- _EXERCISE_
Could you print, exactly and without pictures, only the lines from the one with "Go to the 이상치 탐지 tab" through the end of the records below?

········

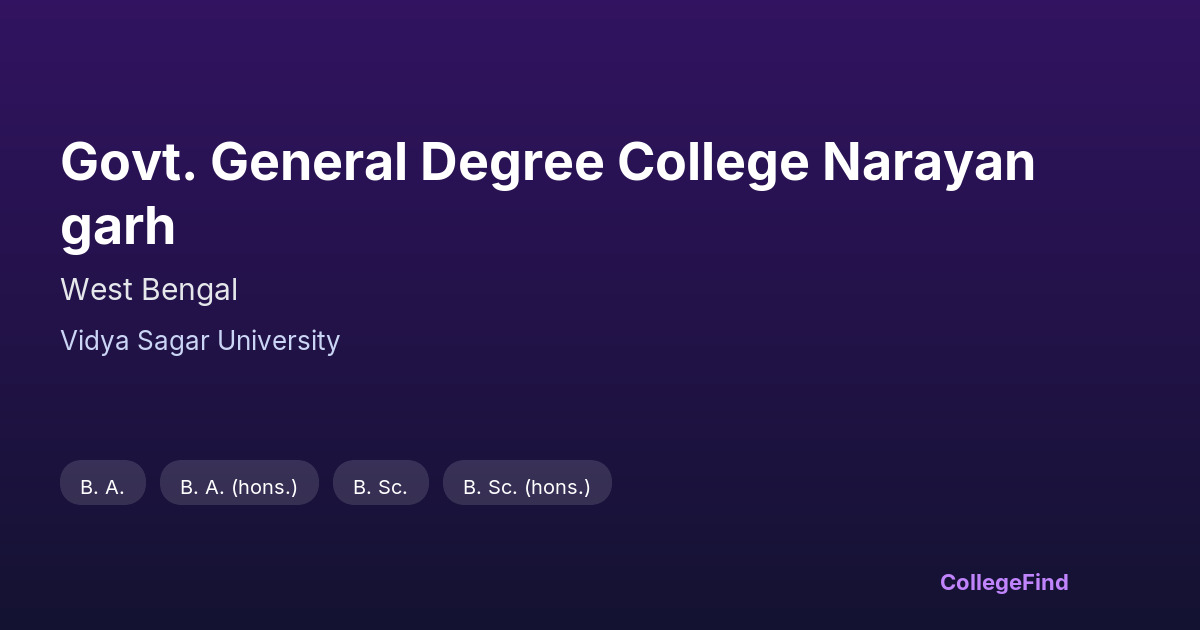
Task: Click the Govt. General Degree College heading
Action: (x=547, y=163)
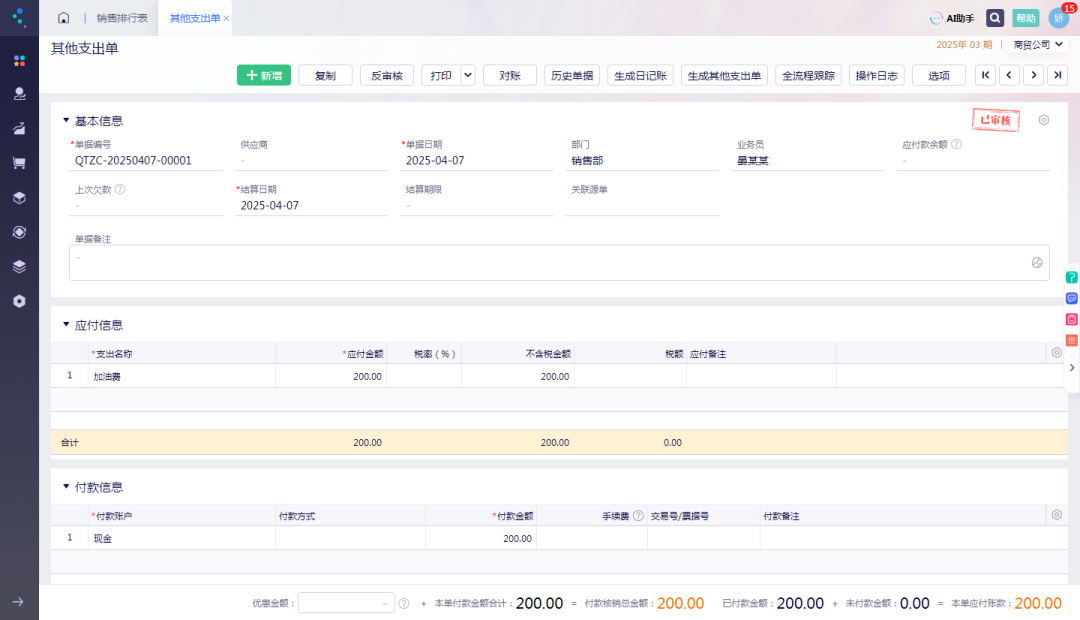Jump to last record arrow
This screenshot has height=620, width=1080.
click(1058, 75)
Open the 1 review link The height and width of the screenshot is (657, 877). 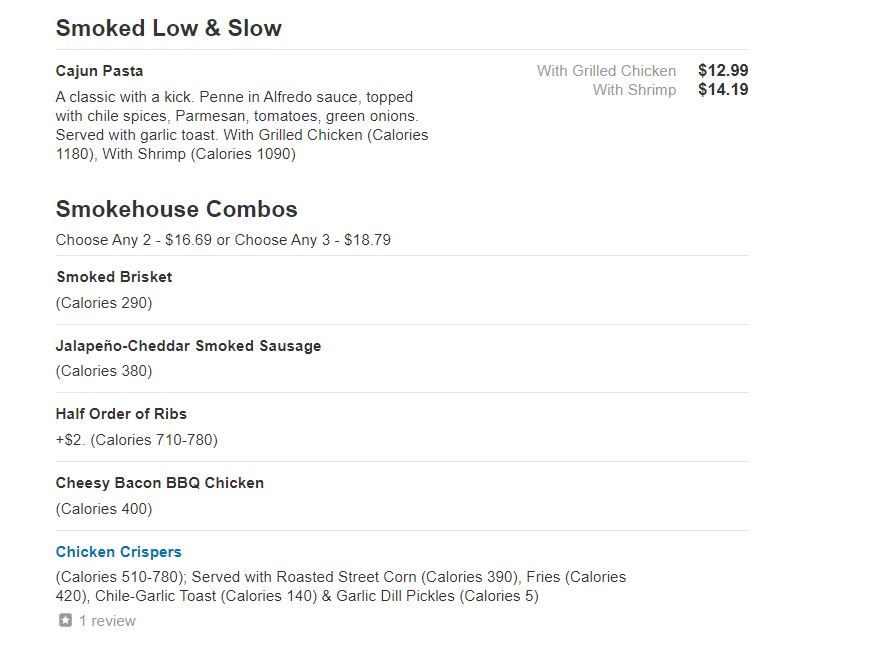107,621
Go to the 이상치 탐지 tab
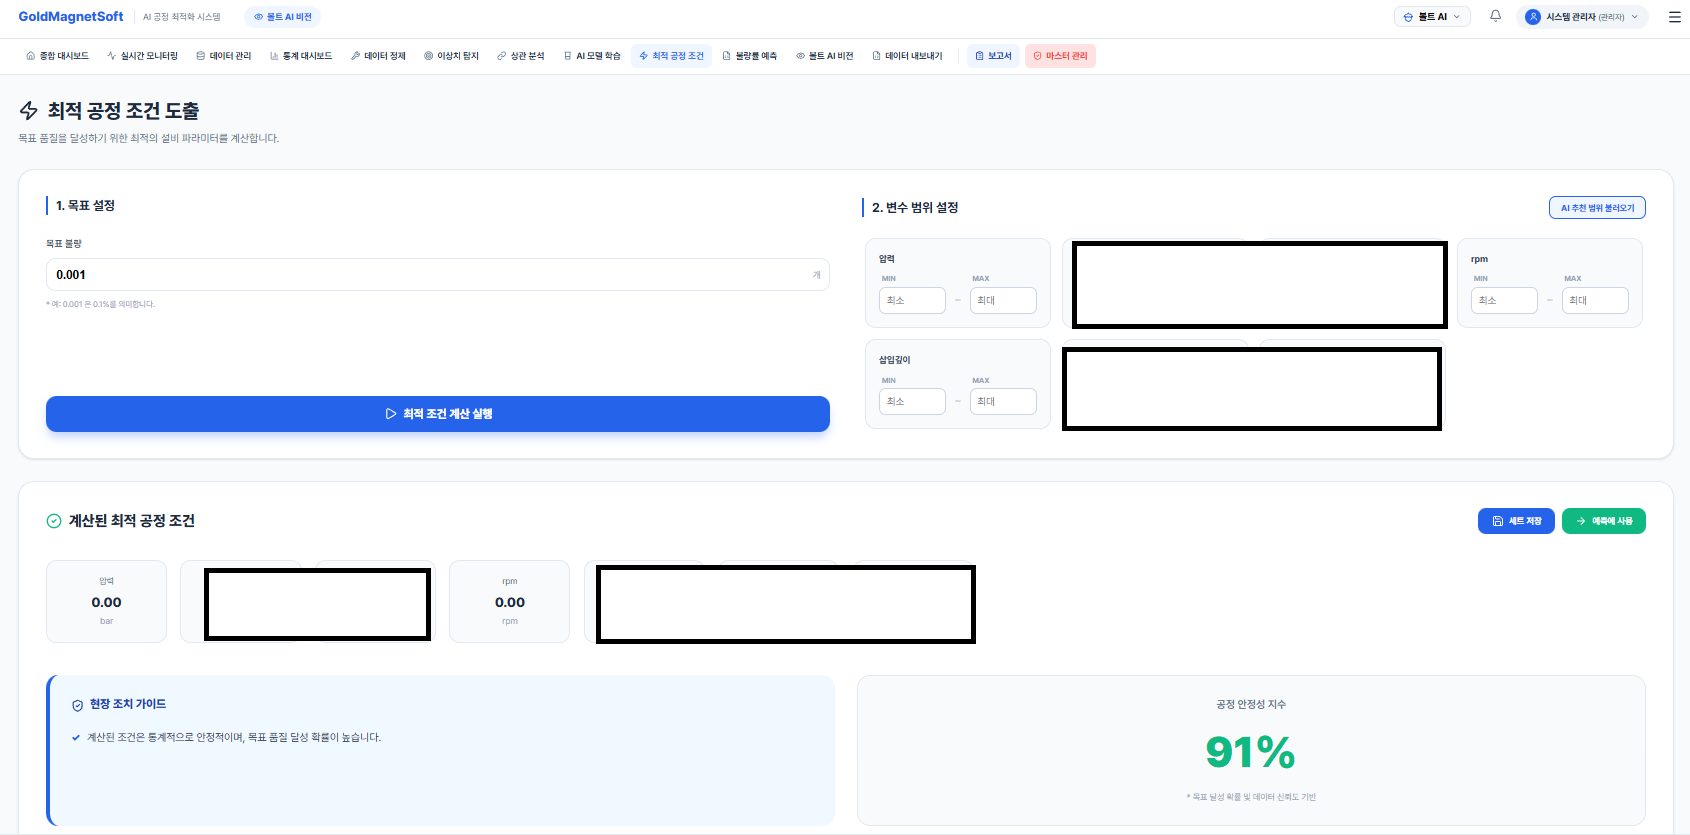This screenshot has height=835, width=1690. (451, 56)
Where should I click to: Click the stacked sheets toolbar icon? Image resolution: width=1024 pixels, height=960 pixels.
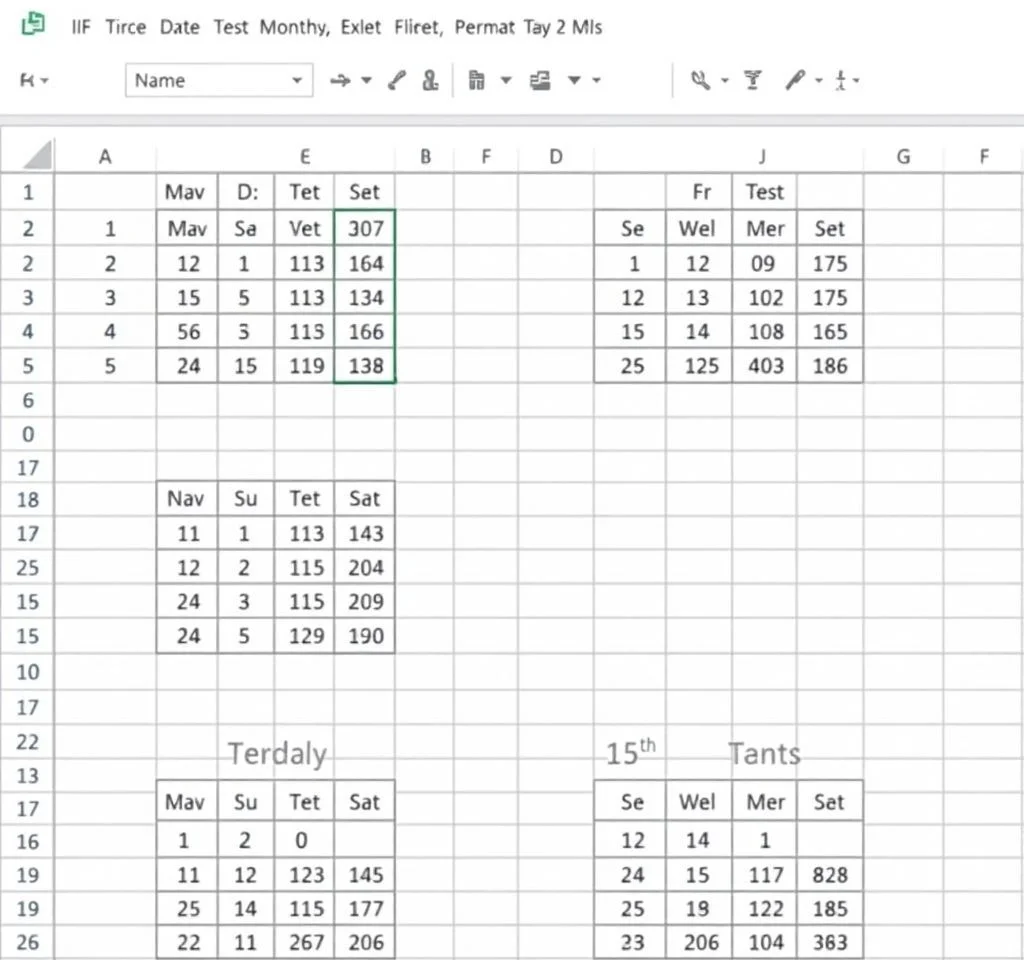pyautogui.click(x=541, y=81)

········

- _ANSWER BOX_
Go to the 이상치 탐지 tab
This screenshot has height=835, width=1690. (451, 56)
Where should I click to: Click the stacked sheets toolbar icon? Image resolution: width=1024 pixels, height=960 pixels.
pyautogui.click(x=541, y=81)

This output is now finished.